The most important libraries for web scraping and data preprocessing are as follows ;
- Pandas
- NumPy
- Request
- BeautifulSoup
- Nltk
- String
While extracting articles from the URL, we will also get the links of other pages on the main link. This process follows the following steps:
- Accessing the link using get() function from request library
- Parse the data
- Then find all the href tags and save them in a list using loop.
- The extracted URLs are now accessed one by one in a loop using BeautifulSoup.
- After accessing the URLs, get_text() function will extract articles from each URL.
- Store the data in a DataFrame using Pandas.
-
#Text Cleaning: For a data to be processed in any Machine Learning Model, it must have cleaned the
-
extra spaces
-
punctuation marks
-
characters
-
word lemmatization
-
stop words
-
Lower case all text using lower()
Feature extraction refers to the process of transforming raw data into numerical features that can be processed while preserving the information in the original data set. It yields better results than applying machine learning directly to the raw data. For this purpose, we will tokenize the text using TF-IDF vectorizer and then fit.transform() function will be used on tokenized data. Now we can apply get_feature_names() to get all the features of each article. These new reduced set of features should then be able to summarize most of the information contained in the original set of features. For further clarity, we have find the frequency distribution of each feature.

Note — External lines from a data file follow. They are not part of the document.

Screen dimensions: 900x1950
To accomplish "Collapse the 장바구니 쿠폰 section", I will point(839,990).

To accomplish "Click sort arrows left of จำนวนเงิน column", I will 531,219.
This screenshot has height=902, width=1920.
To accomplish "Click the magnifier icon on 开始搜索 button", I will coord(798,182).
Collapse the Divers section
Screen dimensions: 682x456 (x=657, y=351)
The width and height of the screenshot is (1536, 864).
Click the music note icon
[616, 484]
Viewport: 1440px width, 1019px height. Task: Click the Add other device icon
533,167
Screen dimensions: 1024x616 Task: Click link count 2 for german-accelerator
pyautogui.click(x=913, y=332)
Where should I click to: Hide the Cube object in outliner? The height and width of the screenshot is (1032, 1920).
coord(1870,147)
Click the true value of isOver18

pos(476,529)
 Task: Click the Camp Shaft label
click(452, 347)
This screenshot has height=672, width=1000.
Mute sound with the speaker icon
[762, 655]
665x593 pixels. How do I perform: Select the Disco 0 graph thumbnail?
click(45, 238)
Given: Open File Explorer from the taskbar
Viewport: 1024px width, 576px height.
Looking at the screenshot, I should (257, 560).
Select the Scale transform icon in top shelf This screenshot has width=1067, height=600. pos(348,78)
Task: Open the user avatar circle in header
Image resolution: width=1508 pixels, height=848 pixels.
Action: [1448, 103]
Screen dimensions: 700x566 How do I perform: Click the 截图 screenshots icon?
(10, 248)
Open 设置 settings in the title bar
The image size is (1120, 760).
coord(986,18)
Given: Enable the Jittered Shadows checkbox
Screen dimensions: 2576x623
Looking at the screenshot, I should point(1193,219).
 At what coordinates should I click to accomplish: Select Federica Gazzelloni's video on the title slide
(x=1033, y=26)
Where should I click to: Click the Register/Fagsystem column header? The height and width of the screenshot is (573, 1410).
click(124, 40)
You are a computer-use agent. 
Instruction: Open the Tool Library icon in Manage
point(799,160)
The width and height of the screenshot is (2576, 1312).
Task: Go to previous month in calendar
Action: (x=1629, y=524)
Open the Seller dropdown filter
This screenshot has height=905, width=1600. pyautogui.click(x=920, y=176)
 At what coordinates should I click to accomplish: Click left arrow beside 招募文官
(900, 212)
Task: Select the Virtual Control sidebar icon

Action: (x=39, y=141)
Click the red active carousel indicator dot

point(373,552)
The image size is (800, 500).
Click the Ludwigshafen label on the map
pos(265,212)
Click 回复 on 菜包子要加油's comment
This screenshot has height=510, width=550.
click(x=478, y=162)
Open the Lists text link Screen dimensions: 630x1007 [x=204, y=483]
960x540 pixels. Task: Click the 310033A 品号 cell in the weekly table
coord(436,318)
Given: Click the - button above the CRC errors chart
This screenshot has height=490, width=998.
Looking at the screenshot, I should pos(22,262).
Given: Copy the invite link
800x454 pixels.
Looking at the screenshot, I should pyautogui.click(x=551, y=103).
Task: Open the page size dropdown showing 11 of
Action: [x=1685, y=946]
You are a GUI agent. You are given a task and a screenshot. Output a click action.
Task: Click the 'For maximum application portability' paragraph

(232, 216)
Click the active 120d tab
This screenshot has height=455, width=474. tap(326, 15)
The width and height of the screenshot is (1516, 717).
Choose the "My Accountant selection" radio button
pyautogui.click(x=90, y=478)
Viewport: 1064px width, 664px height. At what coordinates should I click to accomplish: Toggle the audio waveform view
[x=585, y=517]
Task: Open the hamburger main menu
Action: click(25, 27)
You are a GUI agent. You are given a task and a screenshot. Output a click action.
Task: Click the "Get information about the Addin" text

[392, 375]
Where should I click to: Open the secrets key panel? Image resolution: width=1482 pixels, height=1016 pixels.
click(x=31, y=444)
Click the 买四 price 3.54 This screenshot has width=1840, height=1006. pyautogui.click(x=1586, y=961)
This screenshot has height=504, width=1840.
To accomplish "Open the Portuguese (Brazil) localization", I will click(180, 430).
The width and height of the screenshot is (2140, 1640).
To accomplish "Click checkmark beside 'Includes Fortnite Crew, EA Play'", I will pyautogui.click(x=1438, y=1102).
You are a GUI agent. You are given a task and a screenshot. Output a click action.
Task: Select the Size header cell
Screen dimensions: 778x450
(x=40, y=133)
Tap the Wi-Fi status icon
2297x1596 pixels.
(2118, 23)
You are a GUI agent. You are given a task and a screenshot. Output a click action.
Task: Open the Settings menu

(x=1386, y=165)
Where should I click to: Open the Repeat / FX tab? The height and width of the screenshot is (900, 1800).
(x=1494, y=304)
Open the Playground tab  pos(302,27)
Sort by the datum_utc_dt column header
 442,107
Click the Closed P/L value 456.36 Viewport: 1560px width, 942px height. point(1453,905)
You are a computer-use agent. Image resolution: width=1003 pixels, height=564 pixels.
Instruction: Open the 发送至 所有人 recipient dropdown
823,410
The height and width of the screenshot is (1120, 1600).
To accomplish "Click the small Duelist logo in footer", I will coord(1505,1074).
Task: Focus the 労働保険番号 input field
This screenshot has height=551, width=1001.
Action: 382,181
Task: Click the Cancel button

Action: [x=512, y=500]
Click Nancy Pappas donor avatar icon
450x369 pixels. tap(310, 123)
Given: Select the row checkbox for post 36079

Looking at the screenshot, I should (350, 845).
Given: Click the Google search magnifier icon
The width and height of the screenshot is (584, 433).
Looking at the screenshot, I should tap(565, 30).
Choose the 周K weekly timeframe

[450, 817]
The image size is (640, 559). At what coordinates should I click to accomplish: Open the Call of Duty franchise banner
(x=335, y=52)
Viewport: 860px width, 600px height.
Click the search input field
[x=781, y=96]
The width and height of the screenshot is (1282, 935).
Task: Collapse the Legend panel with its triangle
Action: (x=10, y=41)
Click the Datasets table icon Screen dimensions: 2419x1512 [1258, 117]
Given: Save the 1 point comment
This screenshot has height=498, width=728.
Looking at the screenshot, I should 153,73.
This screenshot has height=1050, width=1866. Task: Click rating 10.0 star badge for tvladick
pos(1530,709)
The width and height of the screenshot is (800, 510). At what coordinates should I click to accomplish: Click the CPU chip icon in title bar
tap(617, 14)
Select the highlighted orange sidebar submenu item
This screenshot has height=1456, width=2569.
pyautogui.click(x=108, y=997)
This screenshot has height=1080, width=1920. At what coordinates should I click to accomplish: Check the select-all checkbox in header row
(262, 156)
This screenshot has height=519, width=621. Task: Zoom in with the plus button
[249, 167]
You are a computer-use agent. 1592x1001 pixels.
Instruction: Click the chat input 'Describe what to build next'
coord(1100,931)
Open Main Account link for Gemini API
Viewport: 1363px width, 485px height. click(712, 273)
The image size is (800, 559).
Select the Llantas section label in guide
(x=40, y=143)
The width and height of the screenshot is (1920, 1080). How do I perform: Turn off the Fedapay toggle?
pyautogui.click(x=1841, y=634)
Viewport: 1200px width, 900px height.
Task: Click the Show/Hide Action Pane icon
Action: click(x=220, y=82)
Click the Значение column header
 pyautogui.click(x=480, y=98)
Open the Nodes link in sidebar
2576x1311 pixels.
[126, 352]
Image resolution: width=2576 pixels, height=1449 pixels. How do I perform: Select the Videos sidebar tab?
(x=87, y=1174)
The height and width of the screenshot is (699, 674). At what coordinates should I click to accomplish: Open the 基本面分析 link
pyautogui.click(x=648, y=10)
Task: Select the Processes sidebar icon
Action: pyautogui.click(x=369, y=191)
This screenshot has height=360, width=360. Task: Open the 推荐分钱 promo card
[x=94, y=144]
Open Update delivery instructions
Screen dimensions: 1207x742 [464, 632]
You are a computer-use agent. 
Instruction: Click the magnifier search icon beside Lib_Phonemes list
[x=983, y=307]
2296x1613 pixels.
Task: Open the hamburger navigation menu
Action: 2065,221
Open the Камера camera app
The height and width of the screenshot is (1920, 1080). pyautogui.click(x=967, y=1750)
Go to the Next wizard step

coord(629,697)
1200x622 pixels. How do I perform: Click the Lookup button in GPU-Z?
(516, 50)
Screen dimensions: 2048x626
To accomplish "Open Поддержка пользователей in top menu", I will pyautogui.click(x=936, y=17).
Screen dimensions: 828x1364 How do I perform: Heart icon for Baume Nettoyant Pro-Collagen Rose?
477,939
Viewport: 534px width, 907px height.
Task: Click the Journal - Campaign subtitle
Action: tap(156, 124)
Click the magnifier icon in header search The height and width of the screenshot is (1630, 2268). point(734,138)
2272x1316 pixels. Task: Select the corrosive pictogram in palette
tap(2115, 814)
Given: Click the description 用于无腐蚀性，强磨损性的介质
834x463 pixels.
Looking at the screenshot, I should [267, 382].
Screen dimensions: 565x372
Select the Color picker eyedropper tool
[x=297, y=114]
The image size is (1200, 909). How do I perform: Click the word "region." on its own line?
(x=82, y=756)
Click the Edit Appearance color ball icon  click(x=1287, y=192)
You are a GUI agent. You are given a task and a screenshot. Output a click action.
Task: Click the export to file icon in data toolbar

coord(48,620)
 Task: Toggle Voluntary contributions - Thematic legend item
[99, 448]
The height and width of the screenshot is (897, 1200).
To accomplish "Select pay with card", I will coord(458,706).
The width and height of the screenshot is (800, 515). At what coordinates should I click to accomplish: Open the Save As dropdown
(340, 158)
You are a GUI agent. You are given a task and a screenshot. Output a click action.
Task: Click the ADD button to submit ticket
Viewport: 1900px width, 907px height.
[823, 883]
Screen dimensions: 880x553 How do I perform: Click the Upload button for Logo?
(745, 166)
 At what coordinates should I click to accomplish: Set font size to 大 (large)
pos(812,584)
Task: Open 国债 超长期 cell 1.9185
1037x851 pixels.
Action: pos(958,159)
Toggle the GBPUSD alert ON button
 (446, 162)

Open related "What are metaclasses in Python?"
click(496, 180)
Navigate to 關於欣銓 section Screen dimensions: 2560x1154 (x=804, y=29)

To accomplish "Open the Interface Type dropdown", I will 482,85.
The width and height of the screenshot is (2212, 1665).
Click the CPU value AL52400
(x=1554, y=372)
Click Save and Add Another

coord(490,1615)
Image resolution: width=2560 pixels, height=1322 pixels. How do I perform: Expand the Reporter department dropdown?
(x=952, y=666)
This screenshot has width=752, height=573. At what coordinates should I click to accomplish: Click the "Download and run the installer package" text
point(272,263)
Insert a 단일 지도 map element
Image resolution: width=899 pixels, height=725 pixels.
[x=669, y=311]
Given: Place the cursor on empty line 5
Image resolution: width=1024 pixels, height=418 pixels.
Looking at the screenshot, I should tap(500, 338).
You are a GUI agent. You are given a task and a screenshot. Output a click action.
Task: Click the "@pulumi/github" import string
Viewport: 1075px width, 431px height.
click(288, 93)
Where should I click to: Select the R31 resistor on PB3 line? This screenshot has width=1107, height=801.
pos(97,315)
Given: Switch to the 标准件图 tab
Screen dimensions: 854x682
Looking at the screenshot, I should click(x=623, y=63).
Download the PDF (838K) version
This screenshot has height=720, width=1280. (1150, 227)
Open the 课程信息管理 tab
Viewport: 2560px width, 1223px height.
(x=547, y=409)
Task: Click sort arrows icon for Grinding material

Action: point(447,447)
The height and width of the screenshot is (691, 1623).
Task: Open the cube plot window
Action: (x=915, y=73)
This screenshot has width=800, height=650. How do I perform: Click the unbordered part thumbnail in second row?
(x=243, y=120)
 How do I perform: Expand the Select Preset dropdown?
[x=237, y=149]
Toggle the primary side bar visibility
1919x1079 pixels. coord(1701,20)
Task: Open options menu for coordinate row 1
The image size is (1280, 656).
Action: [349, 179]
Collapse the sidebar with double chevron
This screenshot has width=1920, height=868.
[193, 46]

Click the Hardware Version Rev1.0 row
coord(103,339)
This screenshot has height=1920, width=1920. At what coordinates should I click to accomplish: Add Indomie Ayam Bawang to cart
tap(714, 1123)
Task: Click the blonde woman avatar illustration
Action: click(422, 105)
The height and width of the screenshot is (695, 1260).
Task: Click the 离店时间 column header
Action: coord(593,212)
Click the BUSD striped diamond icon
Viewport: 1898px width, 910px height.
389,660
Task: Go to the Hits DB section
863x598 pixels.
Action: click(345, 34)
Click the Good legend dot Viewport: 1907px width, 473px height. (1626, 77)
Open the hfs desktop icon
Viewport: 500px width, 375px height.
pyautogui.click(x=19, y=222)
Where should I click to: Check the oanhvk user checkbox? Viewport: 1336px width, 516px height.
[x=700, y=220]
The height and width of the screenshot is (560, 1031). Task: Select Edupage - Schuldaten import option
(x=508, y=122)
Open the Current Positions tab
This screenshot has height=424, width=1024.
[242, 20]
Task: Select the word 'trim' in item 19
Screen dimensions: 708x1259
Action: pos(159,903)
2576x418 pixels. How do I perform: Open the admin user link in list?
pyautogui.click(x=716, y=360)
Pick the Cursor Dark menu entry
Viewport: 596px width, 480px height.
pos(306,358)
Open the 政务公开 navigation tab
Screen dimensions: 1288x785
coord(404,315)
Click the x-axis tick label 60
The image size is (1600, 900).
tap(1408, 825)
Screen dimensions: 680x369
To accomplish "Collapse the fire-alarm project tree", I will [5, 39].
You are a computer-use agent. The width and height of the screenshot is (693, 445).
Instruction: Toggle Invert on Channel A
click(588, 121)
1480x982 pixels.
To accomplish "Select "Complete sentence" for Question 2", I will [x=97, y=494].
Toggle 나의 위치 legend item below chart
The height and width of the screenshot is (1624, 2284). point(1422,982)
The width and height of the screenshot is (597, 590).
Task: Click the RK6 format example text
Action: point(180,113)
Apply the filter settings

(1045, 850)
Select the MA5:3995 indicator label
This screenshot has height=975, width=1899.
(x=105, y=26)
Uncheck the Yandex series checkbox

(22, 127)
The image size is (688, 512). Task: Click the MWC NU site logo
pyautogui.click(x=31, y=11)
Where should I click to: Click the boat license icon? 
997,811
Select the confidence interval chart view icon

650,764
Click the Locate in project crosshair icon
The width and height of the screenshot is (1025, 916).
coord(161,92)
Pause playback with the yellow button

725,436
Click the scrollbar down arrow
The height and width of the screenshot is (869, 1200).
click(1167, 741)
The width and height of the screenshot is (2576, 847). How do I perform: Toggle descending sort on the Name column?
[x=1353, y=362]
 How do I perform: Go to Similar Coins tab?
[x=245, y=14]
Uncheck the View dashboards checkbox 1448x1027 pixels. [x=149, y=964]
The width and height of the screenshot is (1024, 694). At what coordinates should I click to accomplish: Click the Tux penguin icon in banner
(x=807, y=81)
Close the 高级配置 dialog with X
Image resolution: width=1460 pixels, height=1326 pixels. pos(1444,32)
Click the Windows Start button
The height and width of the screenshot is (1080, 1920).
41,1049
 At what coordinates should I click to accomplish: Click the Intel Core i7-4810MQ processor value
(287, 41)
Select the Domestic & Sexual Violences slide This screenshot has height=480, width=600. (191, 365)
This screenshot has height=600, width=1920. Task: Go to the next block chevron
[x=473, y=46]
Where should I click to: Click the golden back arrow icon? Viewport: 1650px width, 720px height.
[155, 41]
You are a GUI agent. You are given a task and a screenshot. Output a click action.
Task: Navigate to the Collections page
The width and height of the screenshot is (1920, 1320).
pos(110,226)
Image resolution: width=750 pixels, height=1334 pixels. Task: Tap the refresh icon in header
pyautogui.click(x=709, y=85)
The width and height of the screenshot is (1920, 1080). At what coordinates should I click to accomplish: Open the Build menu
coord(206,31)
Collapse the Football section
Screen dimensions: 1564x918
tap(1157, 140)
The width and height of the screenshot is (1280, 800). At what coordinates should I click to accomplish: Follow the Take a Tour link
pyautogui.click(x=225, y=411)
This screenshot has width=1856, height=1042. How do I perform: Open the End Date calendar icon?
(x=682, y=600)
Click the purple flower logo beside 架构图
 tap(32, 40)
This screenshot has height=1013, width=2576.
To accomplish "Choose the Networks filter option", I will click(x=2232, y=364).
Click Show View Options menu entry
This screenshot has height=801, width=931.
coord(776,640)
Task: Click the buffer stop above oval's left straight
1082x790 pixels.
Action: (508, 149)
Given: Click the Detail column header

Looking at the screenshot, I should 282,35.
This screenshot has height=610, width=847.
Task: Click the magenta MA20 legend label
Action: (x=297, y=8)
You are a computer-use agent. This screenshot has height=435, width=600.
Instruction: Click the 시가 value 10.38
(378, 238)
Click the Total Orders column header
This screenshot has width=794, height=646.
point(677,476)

Sentiment analysis is basically the process of determining the attitude or the emotion of the writer, i.e., whether it is positive or negative or neutral. The sentiment function of textblob returns two properties, polarity, and subjectivity. Polarity is float which lies in the range of [-1,1] where 1 means positive statement and -1 means a negative statement. Subjective sentences generally refer to personal opinion, emotion or judgment whereas objective refers to factual information. Subjectivity is also a float which lies in the range of [0,1].
For our scrapped articles, we have values for negative, positive, neutral and compound sentiments. Each value defines the scope of each article.